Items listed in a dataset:
____________
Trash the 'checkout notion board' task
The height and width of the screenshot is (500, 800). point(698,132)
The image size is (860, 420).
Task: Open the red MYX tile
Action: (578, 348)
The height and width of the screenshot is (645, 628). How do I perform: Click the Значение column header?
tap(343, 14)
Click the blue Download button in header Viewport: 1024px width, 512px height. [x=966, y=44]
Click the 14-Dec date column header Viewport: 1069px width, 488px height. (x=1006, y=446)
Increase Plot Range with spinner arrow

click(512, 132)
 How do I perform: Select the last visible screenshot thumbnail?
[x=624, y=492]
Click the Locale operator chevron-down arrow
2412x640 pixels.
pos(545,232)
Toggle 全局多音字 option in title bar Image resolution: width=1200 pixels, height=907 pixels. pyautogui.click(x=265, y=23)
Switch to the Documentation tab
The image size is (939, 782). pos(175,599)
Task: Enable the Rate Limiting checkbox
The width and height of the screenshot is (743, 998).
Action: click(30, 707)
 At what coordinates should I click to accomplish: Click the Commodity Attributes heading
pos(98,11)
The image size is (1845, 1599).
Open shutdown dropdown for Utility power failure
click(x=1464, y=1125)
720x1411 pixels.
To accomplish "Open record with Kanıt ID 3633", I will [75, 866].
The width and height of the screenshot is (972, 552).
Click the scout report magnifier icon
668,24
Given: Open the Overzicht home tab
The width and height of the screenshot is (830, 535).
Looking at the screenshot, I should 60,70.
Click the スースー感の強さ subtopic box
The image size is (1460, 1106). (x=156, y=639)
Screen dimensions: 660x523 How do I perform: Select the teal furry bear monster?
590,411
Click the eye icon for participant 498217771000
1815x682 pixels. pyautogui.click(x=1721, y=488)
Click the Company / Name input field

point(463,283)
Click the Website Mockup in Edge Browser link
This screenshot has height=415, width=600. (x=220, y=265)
____________
Exercise prompt:
If a line of the records holds the word "Viewport", count it; report only the total.

Task solution:
2